夜半のクレル
夜半の鐘が頭の中で鳴り響く。
交代で仮眠を取りながら、男3人で見張りをしている。
あまり大きな声では話せないが、手持ち無沙汰になるので、自然と会話になる。
「どう思う」
「…なにが」
クレルは無口だが喋ることができないわけではない。
「この戦い」
そして、何気にコミュニケーション能力が高い。省いた言葉も汲み取ってくれる。
「…どう答えたらいい?希望的観測を述べたらいいのか?最悪の結末を語るべきか?」
「……お前が思った事実でいいよ。それ以上も以下も求めねえ」
リタとも話し合ったことをクレルともう一度確認する。
「…始めからわかっていたこと。勝つことはおろか、一発痛い目を見せることもできない」
「…逃れられない運命ってか」
「……運命って言葉は嫌いだ。全ては結果として残っていく。そのためには、原因が必要で、原因が予め設定してあるなんて考えられない」
クレルなりの運命論も納得できる。
「…でも。この戦争に限れば、原因が発生した時点で結果は分かったようなものだ。同じ実験を幾度繰り返そうが、結果は同じ時なるんだろう」
「なんだそりゃ。俺たちは実験道具ってことか?」
少しばかりの皮肉を混じらせて、クレルの言葉を理解しようと試みる。
「…この国が何事もなかったように生きていけるなら、俺は実験道具として『壊され』てもなんとも思わない」
こいつも漢だなあ。
「…第4大隊の奴らもきっと国を救うという点では同じ思いを持ってるはずなんだ。開戦前の国に不満を持ってる人間はごく少数だった」
頭に針を刺したような痛みが奔る。ルーナという国に不満を持って立ち上がり、死んでいったかつての幼馴染や家族の顔が、もう朧げなイメージとなって頭を駆ける。

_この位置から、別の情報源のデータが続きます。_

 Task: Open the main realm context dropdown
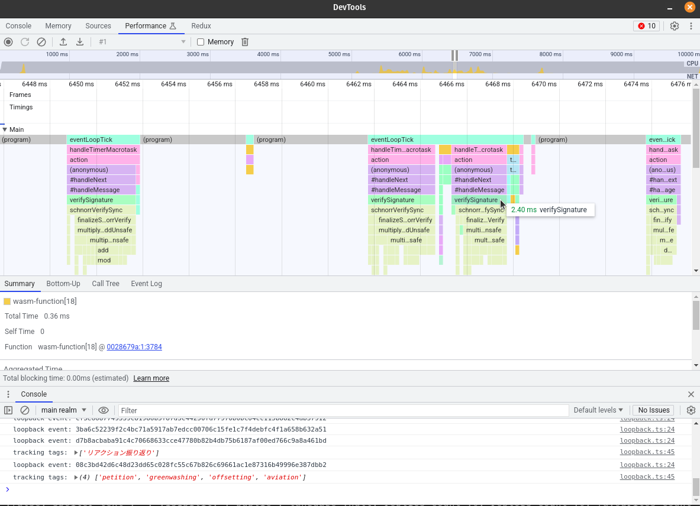(x=63, y=410)
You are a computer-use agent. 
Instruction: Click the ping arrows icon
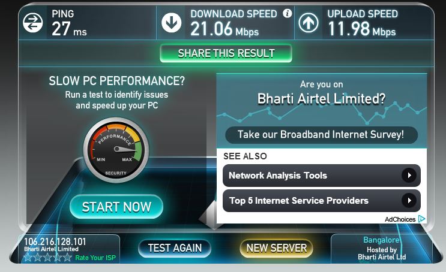coord(33,22)
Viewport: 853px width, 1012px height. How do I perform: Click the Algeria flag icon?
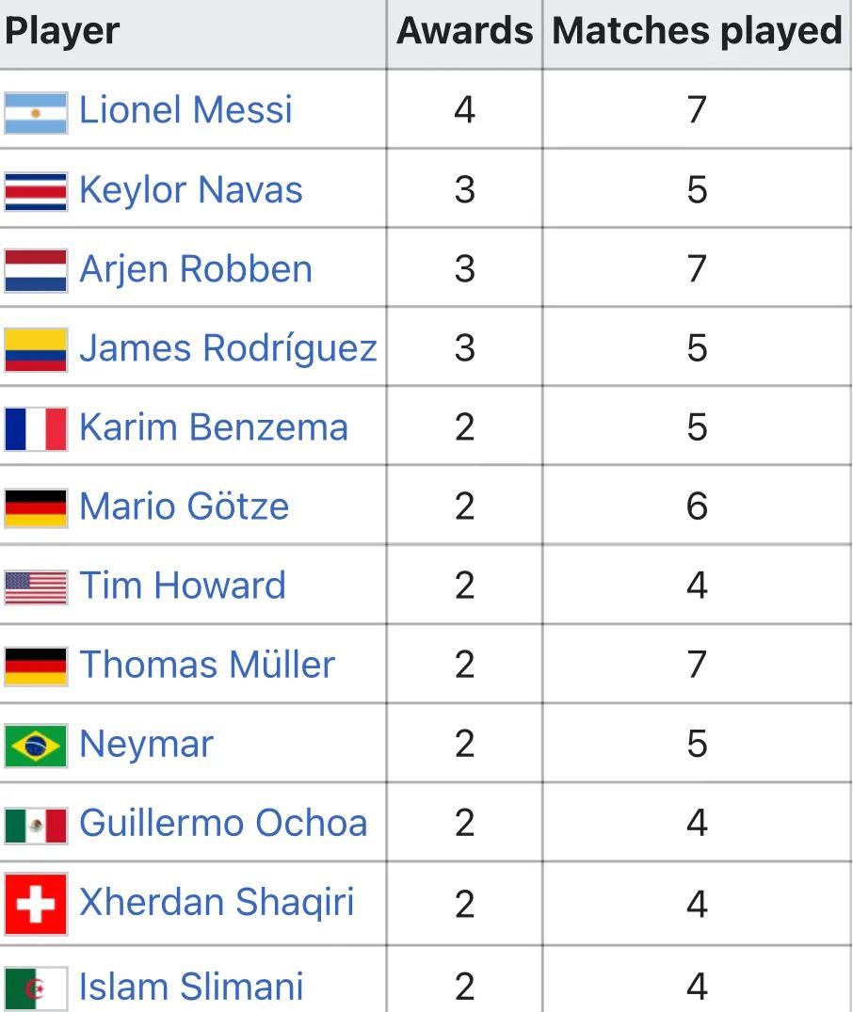pyautogui.click(x=36, y=988)
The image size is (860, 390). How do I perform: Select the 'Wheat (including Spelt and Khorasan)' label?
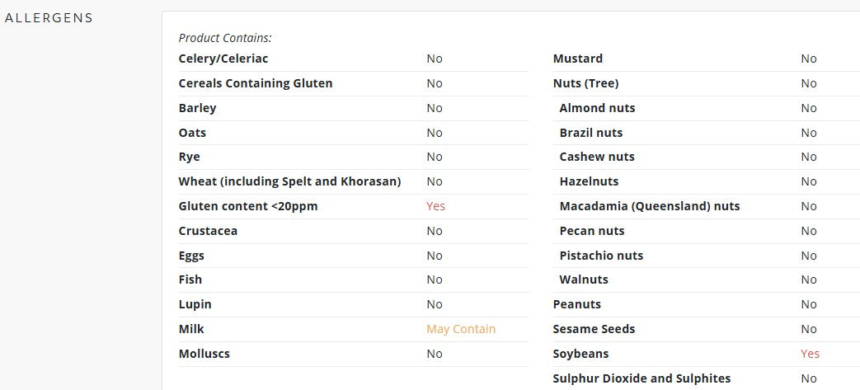tap(289, 181)
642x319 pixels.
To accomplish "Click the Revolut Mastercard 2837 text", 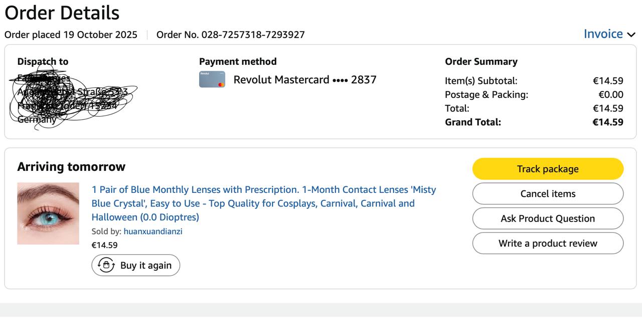I will pyautogui.click(x=305, y=79).
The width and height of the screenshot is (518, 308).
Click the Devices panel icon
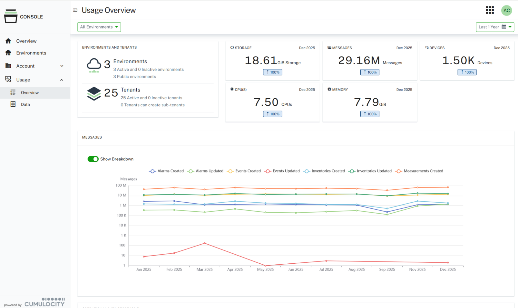426,47
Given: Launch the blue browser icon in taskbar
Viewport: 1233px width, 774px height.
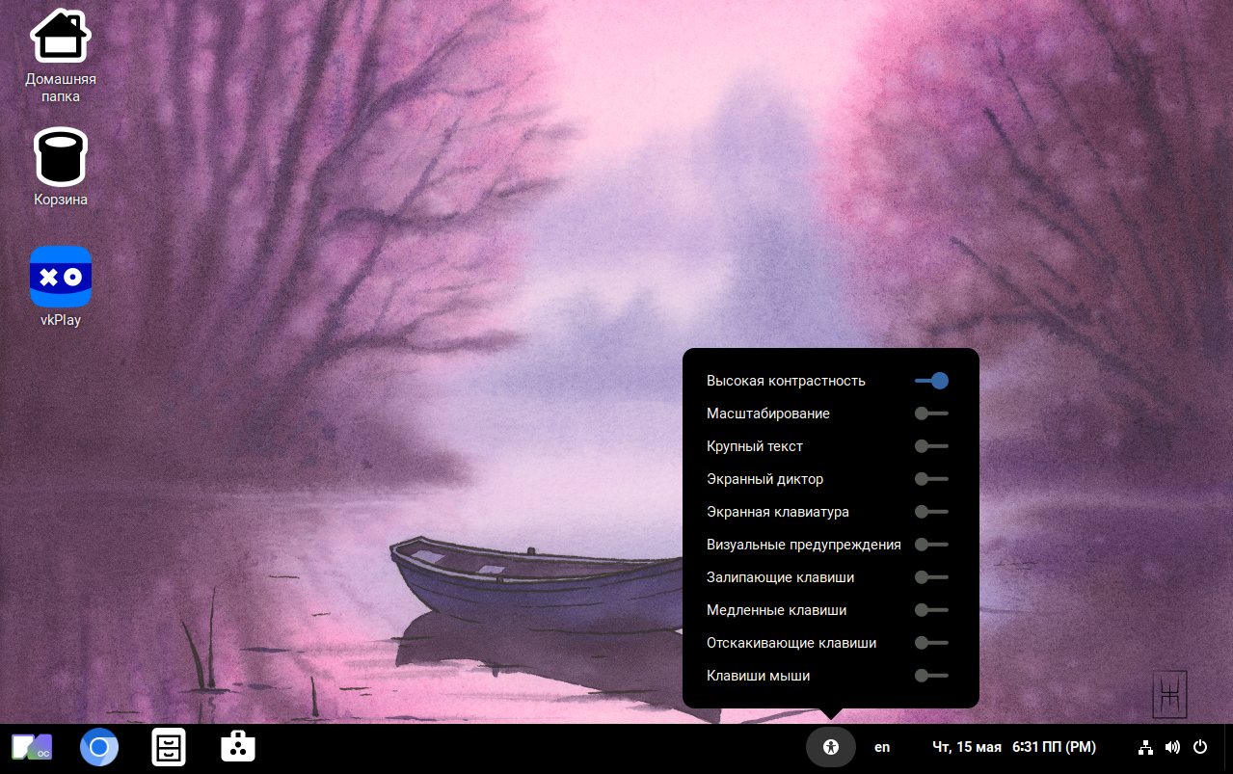Looking at the screenshot, I should 99,747.
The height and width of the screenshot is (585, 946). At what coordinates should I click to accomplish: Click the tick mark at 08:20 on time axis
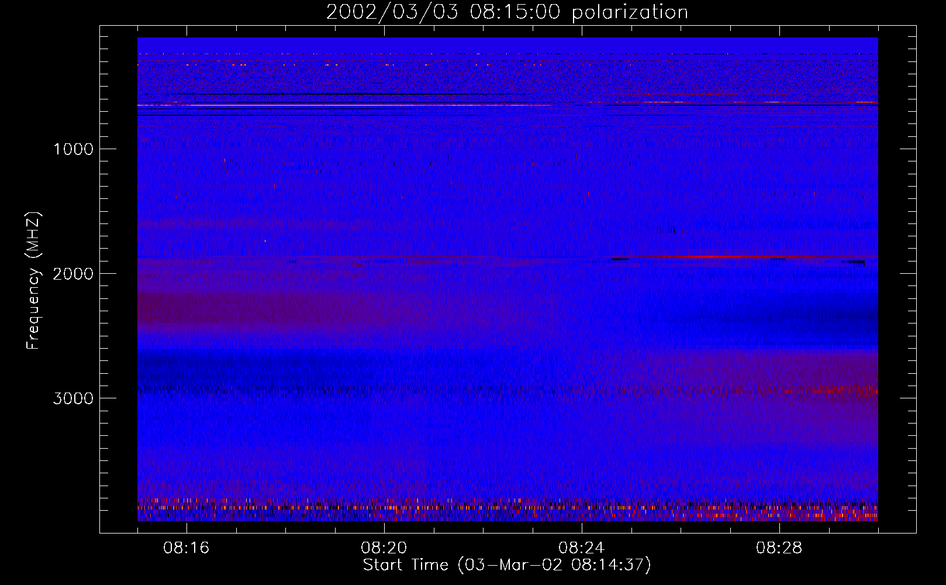[385, 529]
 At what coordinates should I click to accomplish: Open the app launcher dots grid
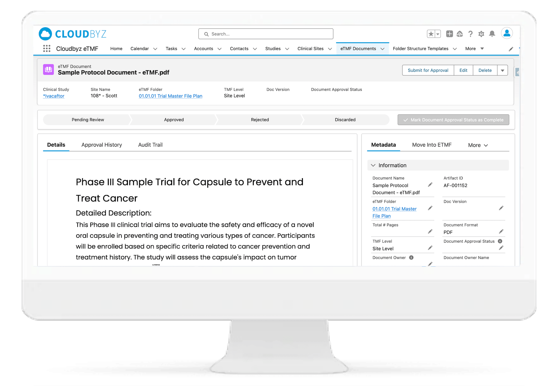coord(47,48)
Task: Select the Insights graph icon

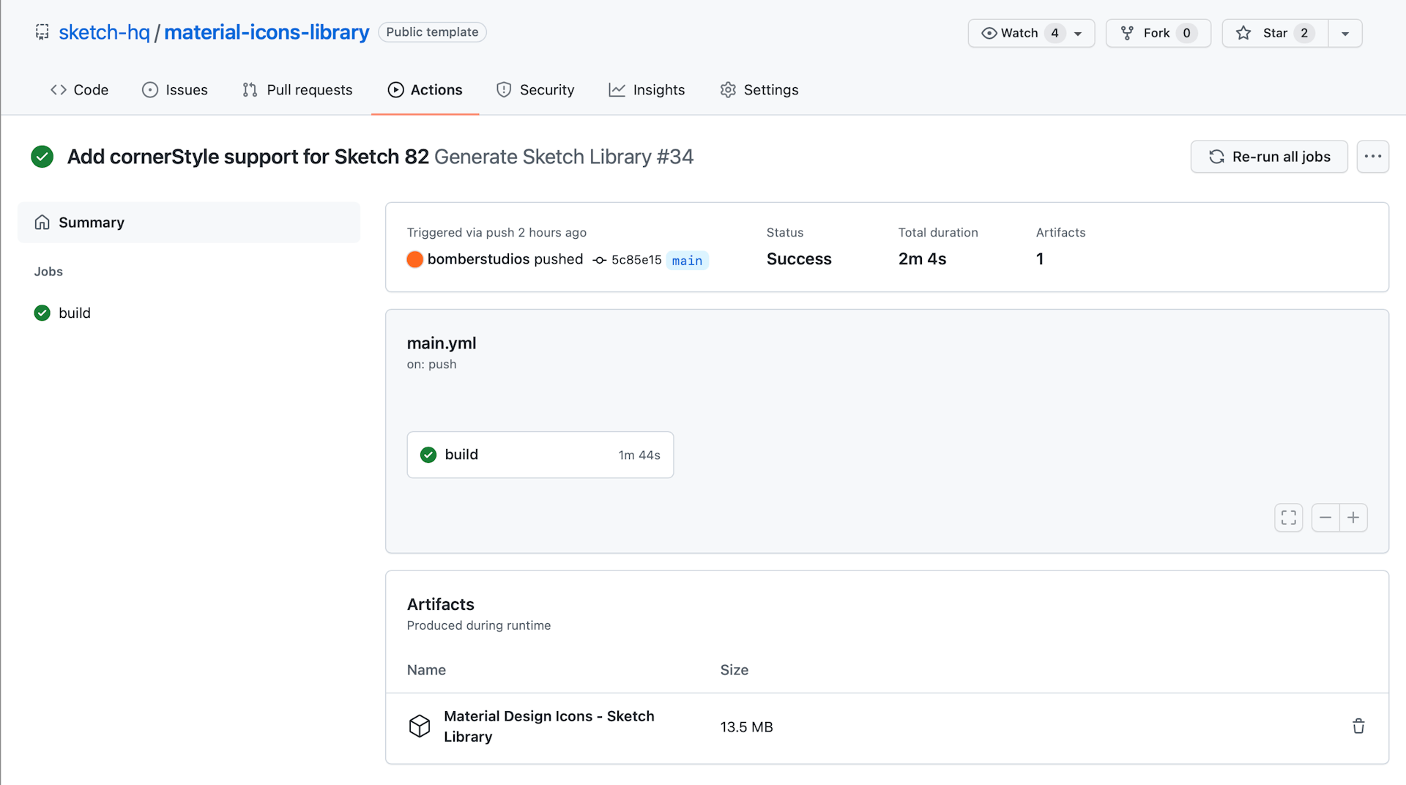Action: 617,89

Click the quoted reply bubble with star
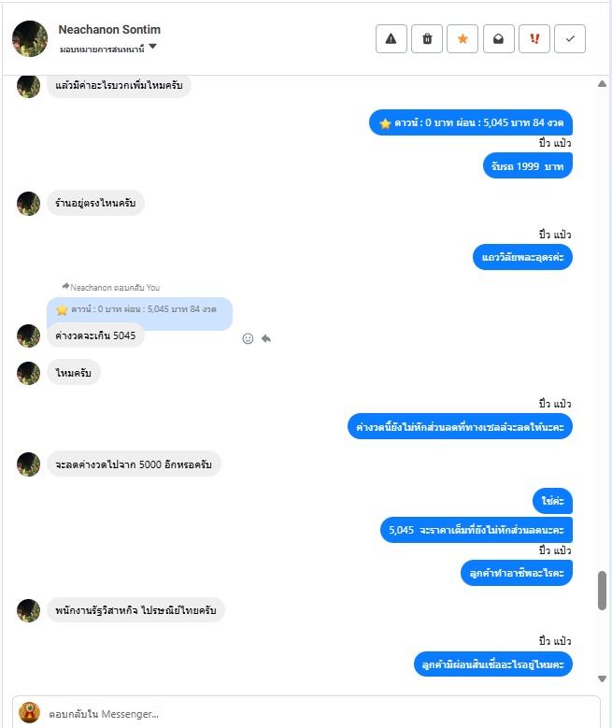click(139, 310)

「…だから、目指すところは同じだと思う。手段の違いだけ。その手段に理解が得られないのは彼らも分かってるだろう。逆に言ってしまえば、周りの目を気にしないほどこの国を生かしたいという思いが強いんだと思う」
「それなら、お前はあいつらの行動を許すのか?」
「…それとこれでは話が違う。行動には周囲の理解が必要だ。その理解を得られないままでは、罰せられても仕方ない。それに、おそらく終戦後の国の実権を握るつもりなんだろう。そんな事こそ許されない」
月光がクレルの漆黒の瞳に映り込んで青白く光る。